Stored items
----
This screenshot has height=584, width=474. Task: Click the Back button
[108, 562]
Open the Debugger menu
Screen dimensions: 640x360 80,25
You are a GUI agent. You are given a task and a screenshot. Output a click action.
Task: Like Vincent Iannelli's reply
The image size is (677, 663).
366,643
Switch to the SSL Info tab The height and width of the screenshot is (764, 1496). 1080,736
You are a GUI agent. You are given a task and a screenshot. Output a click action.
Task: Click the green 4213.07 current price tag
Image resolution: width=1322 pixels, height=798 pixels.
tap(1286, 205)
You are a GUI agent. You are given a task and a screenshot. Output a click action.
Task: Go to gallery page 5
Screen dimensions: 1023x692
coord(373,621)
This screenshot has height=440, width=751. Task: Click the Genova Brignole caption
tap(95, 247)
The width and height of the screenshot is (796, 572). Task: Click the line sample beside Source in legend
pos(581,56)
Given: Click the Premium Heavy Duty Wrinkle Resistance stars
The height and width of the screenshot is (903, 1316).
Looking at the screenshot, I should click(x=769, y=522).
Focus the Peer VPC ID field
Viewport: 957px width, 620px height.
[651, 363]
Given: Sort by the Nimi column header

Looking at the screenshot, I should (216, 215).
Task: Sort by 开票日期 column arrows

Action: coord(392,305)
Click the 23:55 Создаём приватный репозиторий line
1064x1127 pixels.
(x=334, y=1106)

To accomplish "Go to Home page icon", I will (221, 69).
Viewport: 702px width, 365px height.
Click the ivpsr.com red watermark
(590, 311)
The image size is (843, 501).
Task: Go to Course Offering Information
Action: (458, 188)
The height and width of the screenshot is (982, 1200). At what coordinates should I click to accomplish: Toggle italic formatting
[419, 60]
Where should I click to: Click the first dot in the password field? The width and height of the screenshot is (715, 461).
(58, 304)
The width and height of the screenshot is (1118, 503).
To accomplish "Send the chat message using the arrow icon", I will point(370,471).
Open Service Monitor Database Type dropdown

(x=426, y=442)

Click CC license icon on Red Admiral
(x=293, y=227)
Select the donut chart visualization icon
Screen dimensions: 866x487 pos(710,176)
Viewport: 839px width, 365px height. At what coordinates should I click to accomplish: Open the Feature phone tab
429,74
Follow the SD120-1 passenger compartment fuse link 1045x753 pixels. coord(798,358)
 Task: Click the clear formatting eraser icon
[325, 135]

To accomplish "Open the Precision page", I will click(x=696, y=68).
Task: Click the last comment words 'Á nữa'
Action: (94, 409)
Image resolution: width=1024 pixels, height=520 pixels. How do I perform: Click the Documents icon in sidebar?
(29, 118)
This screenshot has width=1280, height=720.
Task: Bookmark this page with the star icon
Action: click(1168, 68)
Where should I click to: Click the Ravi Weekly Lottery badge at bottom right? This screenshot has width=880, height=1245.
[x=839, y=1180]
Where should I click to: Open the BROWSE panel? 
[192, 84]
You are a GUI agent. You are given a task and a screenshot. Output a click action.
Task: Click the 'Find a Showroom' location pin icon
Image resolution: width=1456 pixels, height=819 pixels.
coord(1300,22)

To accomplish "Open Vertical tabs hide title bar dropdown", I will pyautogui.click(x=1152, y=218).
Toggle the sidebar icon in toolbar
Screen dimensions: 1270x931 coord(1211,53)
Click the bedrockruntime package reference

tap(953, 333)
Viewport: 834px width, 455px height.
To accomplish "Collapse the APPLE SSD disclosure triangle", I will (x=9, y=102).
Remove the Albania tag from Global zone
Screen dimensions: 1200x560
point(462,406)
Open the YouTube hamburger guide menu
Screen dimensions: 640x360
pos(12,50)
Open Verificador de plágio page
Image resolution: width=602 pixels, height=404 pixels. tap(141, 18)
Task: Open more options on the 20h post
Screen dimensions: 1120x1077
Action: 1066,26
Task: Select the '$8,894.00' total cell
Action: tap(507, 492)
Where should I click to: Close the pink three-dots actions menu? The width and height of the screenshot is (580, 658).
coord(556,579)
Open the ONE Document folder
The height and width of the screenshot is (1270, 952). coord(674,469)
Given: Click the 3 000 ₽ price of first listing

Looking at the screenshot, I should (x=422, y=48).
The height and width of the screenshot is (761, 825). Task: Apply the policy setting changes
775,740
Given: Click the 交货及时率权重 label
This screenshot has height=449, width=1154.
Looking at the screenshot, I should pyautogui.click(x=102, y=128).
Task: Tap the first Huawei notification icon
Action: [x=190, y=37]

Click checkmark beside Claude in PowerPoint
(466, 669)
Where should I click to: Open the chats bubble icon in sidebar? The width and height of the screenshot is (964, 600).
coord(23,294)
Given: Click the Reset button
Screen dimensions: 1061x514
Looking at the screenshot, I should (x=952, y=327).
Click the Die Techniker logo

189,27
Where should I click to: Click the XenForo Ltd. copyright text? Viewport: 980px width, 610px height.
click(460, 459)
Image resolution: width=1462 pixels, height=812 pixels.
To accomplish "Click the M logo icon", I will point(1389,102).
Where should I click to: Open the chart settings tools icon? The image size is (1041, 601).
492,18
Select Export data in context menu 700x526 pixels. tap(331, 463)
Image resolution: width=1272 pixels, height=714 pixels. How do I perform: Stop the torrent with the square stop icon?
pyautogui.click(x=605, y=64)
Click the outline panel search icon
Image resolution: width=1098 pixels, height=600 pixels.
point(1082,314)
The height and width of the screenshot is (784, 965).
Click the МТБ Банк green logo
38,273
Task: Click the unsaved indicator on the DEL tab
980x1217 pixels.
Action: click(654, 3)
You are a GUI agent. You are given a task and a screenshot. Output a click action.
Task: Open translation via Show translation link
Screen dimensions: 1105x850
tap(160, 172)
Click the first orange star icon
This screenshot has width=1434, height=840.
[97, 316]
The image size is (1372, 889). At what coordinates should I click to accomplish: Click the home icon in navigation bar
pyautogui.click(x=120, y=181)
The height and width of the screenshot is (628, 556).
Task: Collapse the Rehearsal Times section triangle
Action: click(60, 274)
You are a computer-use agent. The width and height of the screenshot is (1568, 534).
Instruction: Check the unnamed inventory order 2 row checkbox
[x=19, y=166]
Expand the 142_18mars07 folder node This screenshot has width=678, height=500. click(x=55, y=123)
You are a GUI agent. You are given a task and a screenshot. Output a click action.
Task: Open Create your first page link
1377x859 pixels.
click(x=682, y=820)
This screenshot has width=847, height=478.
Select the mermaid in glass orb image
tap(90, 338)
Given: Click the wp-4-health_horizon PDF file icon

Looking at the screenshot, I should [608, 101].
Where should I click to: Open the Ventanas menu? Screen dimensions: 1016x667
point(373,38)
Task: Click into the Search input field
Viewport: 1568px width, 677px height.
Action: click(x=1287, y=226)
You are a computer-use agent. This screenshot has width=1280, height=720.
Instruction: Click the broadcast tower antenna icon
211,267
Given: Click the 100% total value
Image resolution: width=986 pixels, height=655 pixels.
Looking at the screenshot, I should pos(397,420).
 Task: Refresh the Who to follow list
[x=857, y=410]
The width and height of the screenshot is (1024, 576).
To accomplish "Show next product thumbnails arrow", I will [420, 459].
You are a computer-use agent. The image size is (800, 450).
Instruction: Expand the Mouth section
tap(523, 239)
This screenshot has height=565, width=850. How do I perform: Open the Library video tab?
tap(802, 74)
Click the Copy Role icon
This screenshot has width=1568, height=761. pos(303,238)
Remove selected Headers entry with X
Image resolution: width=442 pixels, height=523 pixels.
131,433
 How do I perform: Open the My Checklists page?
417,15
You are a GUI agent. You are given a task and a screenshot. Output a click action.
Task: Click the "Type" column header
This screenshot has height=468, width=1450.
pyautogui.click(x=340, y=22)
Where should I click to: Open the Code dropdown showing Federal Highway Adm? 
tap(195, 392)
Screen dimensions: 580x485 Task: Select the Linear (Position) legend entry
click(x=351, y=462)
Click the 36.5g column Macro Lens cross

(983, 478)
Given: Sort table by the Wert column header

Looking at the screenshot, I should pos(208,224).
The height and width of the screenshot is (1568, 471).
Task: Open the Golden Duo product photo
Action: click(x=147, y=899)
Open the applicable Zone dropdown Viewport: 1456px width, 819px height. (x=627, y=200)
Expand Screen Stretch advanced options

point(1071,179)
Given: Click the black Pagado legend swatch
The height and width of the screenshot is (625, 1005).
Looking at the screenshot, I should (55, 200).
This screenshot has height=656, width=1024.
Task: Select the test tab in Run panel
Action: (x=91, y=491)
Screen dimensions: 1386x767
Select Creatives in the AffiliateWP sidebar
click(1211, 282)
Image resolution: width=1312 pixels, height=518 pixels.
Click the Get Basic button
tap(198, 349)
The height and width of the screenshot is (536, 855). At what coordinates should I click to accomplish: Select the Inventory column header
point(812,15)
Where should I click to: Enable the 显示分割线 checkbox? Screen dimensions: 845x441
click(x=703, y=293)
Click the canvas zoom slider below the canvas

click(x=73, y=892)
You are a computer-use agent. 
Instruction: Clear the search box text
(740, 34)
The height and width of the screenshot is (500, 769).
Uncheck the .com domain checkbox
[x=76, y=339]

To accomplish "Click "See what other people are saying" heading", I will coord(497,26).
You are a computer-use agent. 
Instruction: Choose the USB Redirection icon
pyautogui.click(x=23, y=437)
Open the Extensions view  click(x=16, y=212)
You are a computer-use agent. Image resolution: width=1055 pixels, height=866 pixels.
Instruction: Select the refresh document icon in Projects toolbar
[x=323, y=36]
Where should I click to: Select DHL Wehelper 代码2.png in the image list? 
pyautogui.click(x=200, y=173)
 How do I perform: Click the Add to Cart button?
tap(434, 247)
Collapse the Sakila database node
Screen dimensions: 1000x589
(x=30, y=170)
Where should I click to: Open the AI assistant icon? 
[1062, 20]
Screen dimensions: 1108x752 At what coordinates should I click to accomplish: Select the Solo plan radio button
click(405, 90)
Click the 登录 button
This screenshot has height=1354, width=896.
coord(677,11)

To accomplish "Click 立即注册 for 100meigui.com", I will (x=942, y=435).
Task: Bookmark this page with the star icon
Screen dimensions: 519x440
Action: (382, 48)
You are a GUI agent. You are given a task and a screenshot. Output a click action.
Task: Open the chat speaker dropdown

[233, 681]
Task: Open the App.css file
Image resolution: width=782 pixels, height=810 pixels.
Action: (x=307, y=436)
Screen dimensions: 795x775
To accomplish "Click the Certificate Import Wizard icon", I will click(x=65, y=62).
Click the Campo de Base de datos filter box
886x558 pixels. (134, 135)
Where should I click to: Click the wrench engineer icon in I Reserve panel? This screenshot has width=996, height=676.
----
Which lines above run from the one containing "Given: Click the 3" down to the one containing "Given: Click the 交货及时率权重 label"? Repeat exactly those, both ends included, and nothing else.

* **WRITTEN RESPONSE**
Given: Click the 3 000 ₽ price of first listing

Looking at the screenshot, I should (x=422, y=48).
The height and width of the screenshot is (761, 825). Task: Apply the policy setting changes
775,740
Given: Click the 交货及时率权重 label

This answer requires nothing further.